Restate verbatim the span of lines below between the line with "Χαλκίδα-Καλοκαίρι 2026: Όλο" and the line with "Εύβοια-Απίστευτο: Φορολόγησαν την", including those two lines, and only that span.
Start of Material for this task
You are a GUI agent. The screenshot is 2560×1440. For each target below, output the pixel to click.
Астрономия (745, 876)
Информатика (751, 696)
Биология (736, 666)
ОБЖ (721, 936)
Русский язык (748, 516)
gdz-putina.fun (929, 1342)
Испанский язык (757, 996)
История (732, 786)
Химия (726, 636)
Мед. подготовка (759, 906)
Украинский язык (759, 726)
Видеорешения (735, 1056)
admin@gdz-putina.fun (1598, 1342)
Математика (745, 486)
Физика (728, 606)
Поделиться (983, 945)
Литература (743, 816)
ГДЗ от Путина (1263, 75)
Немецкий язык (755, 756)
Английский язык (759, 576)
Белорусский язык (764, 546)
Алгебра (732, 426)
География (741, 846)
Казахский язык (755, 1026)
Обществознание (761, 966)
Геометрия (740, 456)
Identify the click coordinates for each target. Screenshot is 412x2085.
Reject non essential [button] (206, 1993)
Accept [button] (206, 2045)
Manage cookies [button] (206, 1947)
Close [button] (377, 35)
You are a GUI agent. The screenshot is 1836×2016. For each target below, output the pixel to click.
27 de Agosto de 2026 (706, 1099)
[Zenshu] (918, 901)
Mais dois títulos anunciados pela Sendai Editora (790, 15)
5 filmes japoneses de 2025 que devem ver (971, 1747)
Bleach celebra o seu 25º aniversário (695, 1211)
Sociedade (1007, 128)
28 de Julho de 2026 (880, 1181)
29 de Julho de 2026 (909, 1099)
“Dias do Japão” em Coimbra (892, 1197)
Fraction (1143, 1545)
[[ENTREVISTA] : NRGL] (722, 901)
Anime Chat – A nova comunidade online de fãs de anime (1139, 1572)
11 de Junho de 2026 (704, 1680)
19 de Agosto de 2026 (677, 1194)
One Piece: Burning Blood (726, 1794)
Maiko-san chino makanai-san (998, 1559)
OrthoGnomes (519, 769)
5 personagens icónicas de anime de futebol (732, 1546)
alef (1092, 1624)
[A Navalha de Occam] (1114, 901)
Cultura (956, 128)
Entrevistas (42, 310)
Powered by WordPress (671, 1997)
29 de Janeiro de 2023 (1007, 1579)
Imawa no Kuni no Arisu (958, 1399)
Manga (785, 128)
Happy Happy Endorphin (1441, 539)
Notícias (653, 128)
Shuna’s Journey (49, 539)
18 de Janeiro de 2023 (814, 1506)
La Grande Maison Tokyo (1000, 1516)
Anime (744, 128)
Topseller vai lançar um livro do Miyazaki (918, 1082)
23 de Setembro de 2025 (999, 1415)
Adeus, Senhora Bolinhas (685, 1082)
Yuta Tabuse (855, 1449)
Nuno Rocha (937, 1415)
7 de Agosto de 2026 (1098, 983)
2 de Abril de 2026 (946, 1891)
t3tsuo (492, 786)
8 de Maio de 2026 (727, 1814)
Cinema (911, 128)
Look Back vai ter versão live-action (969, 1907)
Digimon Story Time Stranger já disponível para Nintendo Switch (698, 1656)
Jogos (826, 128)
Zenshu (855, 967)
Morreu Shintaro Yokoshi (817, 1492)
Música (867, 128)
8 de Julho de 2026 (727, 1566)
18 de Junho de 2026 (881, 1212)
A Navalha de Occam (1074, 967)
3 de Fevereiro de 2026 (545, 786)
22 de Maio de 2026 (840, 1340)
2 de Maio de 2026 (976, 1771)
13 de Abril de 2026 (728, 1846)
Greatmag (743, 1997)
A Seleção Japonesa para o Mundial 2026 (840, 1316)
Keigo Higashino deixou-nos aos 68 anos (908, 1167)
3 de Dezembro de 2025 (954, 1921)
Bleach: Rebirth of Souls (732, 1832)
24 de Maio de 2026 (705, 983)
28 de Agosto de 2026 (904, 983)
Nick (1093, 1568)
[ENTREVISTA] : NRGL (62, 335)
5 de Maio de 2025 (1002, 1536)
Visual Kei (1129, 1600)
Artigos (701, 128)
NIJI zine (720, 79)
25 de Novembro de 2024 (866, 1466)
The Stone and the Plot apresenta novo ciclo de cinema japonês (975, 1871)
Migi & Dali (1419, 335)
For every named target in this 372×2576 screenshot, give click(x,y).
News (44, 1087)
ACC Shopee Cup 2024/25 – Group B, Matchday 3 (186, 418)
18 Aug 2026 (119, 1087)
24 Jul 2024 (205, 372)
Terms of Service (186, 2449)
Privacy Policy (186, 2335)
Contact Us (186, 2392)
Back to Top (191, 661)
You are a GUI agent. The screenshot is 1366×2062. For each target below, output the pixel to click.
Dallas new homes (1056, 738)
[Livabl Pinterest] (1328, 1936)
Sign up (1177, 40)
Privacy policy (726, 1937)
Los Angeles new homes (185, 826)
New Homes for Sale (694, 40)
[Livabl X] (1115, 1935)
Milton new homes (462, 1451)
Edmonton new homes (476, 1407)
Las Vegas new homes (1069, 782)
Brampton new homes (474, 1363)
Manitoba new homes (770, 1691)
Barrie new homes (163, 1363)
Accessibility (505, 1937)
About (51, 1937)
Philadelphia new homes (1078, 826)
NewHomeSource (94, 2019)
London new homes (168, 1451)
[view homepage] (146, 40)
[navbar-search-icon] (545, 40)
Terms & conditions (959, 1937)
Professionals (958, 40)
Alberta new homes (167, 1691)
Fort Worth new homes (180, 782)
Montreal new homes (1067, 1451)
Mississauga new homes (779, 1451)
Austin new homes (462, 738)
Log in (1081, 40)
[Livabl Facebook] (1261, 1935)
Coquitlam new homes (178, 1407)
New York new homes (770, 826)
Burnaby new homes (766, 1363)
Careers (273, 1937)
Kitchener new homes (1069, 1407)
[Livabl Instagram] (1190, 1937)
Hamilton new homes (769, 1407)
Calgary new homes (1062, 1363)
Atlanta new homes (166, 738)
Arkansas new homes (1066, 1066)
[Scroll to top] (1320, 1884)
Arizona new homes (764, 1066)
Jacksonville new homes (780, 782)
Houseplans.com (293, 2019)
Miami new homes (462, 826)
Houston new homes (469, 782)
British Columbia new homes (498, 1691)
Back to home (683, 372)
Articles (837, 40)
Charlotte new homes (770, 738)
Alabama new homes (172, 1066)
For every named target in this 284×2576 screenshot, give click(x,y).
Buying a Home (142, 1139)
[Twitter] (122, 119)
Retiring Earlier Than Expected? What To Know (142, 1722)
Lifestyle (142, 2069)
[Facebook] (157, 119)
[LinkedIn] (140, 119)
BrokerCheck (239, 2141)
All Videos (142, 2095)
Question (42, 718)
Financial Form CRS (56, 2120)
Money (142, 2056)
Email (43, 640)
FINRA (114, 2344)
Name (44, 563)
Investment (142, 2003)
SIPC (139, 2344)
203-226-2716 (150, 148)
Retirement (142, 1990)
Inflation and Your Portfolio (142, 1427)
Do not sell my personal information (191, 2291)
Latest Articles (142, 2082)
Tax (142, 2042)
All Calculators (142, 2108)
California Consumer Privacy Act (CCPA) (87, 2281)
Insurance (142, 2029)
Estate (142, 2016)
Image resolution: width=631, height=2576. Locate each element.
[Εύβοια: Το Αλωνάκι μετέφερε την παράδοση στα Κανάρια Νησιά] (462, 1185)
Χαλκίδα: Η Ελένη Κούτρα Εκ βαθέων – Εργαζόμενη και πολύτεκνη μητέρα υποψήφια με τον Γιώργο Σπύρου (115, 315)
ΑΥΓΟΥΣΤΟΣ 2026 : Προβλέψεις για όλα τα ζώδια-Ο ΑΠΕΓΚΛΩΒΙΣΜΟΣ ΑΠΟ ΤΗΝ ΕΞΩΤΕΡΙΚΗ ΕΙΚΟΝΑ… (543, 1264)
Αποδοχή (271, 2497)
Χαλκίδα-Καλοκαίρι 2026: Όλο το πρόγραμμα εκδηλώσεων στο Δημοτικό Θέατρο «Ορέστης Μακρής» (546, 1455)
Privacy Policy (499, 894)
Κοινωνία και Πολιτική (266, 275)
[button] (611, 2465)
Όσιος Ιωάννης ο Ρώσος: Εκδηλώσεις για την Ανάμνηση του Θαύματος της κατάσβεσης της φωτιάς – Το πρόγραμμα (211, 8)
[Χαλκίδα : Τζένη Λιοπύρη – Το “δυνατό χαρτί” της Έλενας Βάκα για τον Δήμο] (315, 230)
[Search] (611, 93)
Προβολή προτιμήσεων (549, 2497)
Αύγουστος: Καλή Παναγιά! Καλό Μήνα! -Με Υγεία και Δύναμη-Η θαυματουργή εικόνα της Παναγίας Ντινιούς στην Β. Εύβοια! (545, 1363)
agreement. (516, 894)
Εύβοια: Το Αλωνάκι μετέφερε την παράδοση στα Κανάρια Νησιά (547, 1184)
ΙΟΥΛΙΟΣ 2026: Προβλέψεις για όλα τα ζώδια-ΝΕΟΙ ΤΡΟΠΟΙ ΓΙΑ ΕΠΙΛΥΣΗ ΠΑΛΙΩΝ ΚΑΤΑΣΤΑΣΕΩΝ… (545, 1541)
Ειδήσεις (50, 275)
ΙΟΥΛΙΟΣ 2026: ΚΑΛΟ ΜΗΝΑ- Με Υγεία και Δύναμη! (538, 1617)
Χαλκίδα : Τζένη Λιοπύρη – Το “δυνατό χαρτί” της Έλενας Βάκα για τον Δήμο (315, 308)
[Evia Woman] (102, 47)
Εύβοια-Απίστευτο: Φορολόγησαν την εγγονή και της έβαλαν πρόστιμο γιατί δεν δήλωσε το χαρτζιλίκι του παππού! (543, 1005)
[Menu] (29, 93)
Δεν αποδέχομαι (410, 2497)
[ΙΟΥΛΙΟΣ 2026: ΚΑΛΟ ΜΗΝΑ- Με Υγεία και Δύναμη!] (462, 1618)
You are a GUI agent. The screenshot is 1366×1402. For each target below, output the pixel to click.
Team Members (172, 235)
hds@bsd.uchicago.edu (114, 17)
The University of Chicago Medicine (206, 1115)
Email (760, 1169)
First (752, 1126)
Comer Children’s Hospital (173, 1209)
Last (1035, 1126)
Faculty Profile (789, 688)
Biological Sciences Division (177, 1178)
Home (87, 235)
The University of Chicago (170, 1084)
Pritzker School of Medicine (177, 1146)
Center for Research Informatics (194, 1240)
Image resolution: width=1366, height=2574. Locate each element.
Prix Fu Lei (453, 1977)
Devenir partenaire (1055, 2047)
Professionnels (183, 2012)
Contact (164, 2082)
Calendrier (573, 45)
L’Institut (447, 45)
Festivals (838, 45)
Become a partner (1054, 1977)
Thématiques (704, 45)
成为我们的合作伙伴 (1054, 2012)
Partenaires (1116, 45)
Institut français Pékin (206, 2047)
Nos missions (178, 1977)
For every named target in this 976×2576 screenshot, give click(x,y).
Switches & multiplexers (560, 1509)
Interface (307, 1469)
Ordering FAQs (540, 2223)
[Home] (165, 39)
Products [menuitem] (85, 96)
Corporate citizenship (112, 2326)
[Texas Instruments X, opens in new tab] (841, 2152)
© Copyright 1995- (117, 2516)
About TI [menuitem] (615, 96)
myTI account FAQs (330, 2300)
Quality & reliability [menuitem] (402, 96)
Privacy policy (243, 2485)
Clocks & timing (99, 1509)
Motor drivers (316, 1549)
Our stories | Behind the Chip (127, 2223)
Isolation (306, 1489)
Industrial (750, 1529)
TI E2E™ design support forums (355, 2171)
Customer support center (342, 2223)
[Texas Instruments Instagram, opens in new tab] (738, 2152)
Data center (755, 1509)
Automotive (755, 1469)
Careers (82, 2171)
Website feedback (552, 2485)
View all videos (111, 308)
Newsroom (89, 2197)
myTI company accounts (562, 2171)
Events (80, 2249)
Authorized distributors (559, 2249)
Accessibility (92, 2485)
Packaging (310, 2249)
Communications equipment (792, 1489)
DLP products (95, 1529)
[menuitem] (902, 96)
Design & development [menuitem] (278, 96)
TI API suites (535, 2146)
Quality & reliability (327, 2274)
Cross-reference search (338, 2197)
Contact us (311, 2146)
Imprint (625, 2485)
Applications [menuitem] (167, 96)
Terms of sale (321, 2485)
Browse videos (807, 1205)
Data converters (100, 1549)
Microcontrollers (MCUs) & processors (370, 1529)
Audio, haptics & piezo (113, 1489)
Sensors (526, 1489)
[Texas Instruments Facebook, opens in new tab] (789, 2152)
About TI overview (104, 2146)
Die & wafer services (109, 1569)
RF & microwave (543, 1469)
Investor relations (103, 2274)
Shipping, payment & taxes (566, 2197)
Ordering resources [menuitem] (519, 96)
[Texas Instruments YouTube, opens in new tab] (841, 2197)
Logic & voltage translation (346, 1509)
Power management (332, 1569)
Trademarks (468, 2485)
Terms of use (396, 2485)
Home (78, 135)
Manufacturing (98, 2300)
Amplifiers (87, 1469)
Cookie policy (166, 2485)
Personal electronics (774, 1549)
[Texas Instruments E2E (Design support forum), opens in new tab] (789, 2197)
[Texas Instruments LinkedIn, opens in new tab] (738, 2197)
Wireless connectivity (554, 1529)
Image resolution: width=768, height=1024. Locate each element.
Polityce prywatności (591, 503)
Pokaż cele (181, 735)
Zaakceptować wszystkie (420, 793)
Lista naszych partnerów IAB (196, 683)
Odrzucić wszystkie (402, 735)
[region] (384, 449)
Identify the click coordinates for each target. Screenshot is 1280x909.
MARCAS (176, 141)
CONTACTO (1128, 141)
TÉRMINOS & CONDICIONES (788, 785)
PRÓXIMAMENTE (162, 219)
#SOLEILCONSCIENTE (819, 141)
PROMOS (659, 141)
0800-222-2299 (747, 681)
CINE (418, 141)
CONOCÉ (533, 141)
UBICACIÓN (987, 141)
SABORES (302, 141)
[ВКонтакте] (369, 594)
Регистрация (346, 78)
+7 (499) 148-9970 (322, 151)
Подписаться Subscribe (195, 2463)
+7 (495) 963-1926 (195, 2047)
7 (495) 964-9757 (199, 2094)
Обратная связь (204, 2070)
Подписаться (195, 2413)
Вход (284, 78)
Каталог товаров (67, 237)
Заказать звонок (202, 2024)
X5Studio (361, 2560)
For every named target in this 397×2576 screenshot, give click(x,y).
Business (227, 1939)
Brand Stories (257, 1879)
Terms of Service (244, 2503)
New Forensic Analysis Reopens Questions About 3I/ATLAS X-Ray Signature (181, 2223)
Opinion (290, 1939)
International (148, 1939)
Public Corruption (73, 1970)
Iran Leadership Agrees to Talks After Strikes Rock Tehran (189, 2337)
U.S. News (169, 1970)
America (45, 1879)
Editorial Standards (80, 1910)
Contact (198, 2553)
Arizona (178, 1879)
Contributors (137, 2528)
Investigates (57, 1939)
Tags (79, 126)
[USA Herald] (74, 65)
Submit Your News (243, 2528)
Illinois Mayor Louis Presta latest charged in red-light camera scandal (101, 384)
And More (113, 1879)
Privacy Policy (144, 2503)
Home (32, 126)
End of Material for this task
Answer to this problem.
Χαλκίδα-Καλοκαίρι 2026: Όλο το πρόγραμμα εκδηλώσεων στο Δημοτικό Θέατρο «Ορέστης Μακρής» (546, 1455)
Privacy Policy (499, 894)
Κοινωνία και Πολιτική (266, 275)
[button] (611, 2465)
Όσιος Ιωάννης ο Ρώσος: Εκδηλώσεις για την Ανάμνηση του Θαύματος της κατάσβεσης της φωτιάς – Το πρόγραμμα (211, 8)
[Χαλκίδα : Τζένη Λιοπύρη – Το “δυνατό χαρτί” της Έλενας Βάκα για τον Δήμο] (315, 230)
[Search] (611, 93)
Προβολή προτιμήσεων (549, 2497)
Αύγουστος: Καλή Παναγιά! Καλό Μήνα! -Με Υγεία και Δύναμη-Η θαυματουργή εικόνα της Παναγίας Ντινιούς στην Β. Εύβοια! (545, 1363)
agreement. (516, 894)
Εύβοια: Το Αλωνάκι μετέφερε την παράδοση στα Κανάρια Νησιά (547, 1184)
ΙΟΥΛΙΟΣ 2026: Προβλέψεις για όλα τα ζώδια-ΝΕΟΙ ΤΡΟΠΟΙ ΓΙΑ ΕΠΙΛΥΣΗ ΠΑΛΙΩΝ ΚΑΤΑΣΤΑΣΕΩΝ… (545, 1541)
Ειδήσεις (50, 275)
ΙΟΥΛΙΟΣ 2026: ΚΑΛΟ ΜΗΝΑ- Με Υγεία και Δύναμη! (538, 1617)
Χαλκίδα : Τζένη Λιοπύρη – Το “δυνατό χαρτί” της Έλενας Βάκα για τον Δήμο (315, 308)
[Evia Woman] (102, 47)
Εύβοια-Απίστευτο: Φορολόγησαν την εγγονή και της έβαλαν πρόστιμο γιατί δεν δήλωσε το χαρτζιλίκι του παππού! (543, 1005)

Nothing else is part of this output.